Bobby Knight, the combustible college basketball coach who bellowed and cursed at referees, fans and even his own players but came to be regarded as a mastermind of the game as he guided the Indiana Hoosiers to three national titles, has died at his home in Bloomington, Ind., surrounded by his family.

Both loved and loathed, Knight died Wednesday, the Knight family announced via his website. He was 83.

Long recognized as one of basketball’s greatest coaches, Knight was forever remembered for cursing, gesturing wildly, berating officials and finally throwing his chair onto the court as the opposing team was about to shoot free throws. To much of the world, sporting or otherwise, he became “the crazy coach who threw the chair.”

And yet, that was only one of a multitude of incidents in the contradictory life of a man who demanded impeccable behavior and judgment in others but whose own startling lack of self-control often overshadowed his coaching genius.

Among the more notable:

In a game against Kentucky, after a tirade against the officiating crew, Knight bopped Kentucky Coach Joe B. Hall on the back of his neck with an open palm. And Hall was a fishing buddy of Knight’s.

During the 1979 Pan-Am Games in Puerto Rico, he was accused of assaulting a policeman, calling him the N-word, calling the Brazilian women’s team “dirty whores,” and saying Puerto Rico was good only for “growing bananas.” Both he and others present denied the accusations but, in absentia (he’d already left the commonwealth) he was found guilty of assault and sentenced to six months in jail.
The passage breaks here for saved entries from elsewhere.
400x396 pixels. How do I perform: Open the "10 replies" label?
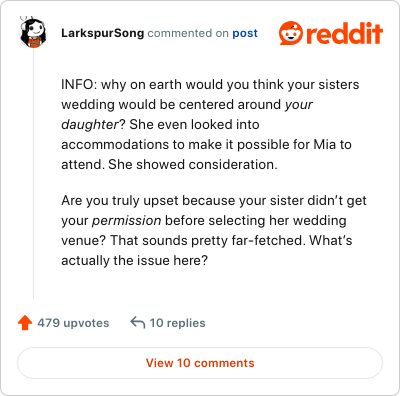click(177, 323)
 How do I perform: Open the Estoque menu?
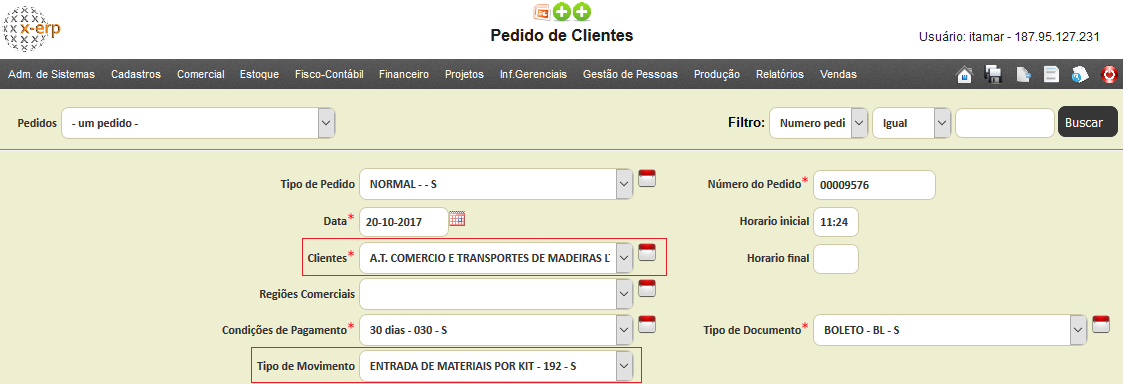click(260, 75)
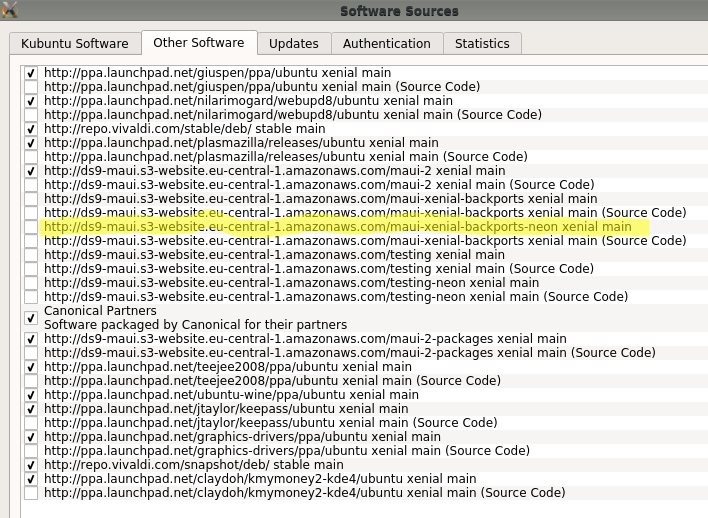Switch to the Kubuntu Software tab

(74, 44)
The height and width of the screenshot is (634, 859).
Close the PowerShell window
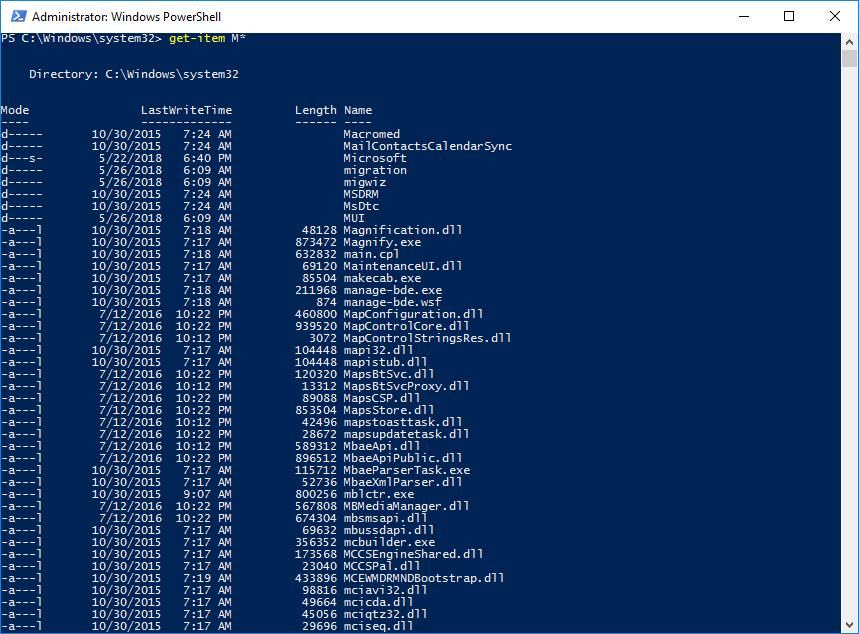(x=835, y=17)
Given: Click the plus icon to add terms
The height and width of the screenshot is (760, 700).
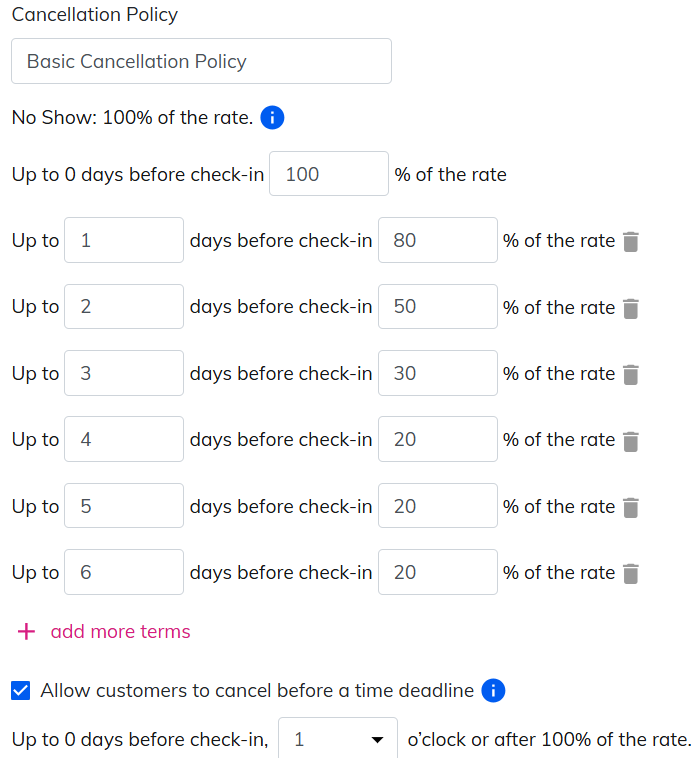Looking at the screenshot, I should click(x=27, y=632).
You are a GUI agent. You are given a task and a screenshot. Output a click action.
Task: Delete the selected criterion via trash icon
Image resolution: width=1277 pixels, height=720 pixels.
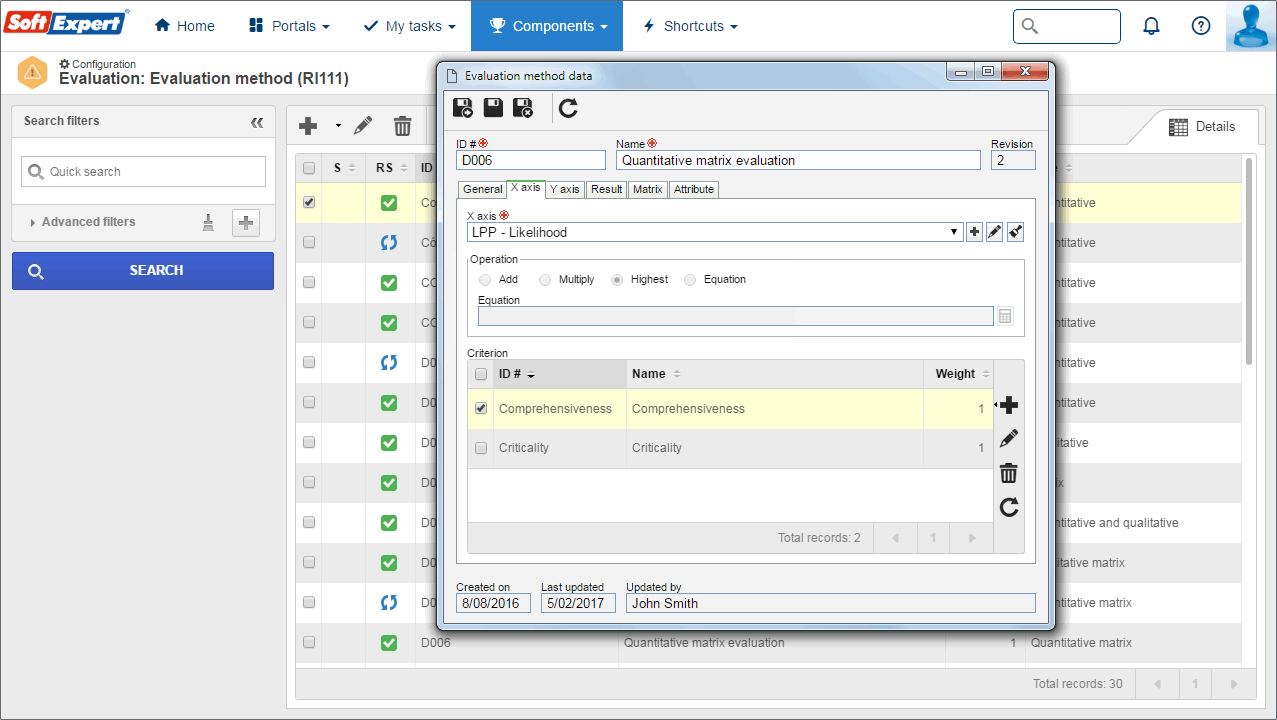pos(1009,473)

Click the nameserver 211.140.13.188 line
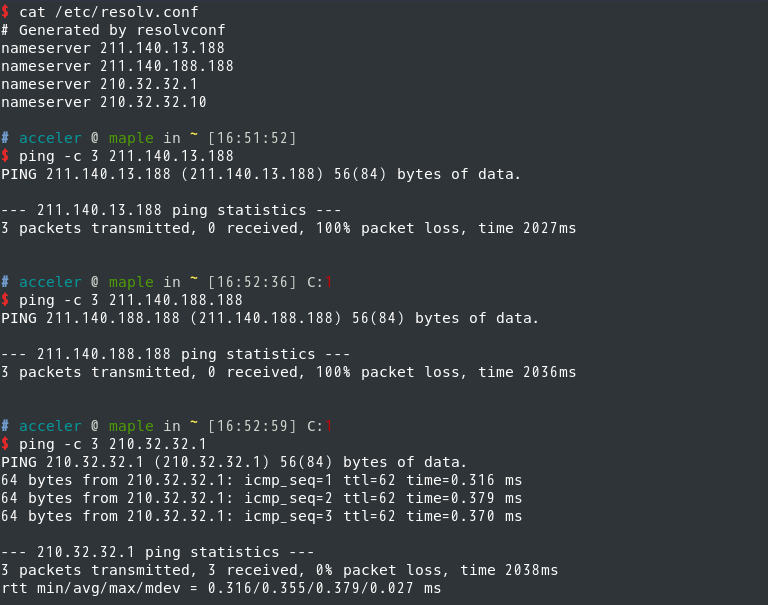click(x=113, y=48)
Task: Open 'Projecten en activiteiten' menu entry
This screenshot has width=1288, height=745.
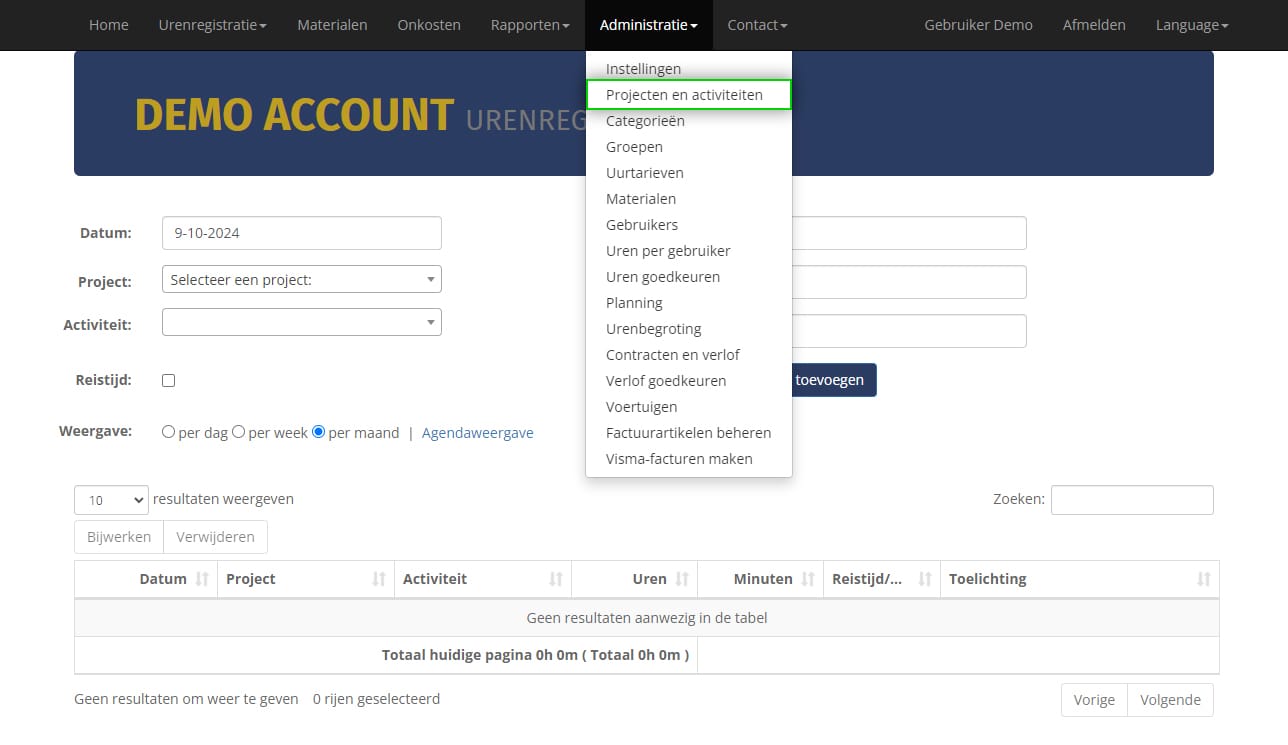Action: tap(688, 95)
He never returned to serve his time and, years later, the conviction was reversed.

He fired a race starter’s pistol, loaded with blanks, at a Louisville sportswriter.

During the Final Four of the 1981 NCAA tournament in Philadelphia, he grabbed a heckling Louisiana State fan and stuffed him into a trash can.

Irked after being charged with a technical foul in a game against Illinois, he kicked a megaphone, then yelled at Indiana cheerleaders to shut up so future UCLA coach Steve Alford could shoot a free throw.

In an interview with Connie Chung on national television, he made a crude and ill-advised analogy involving rape, remarks he later said were misinterpreted.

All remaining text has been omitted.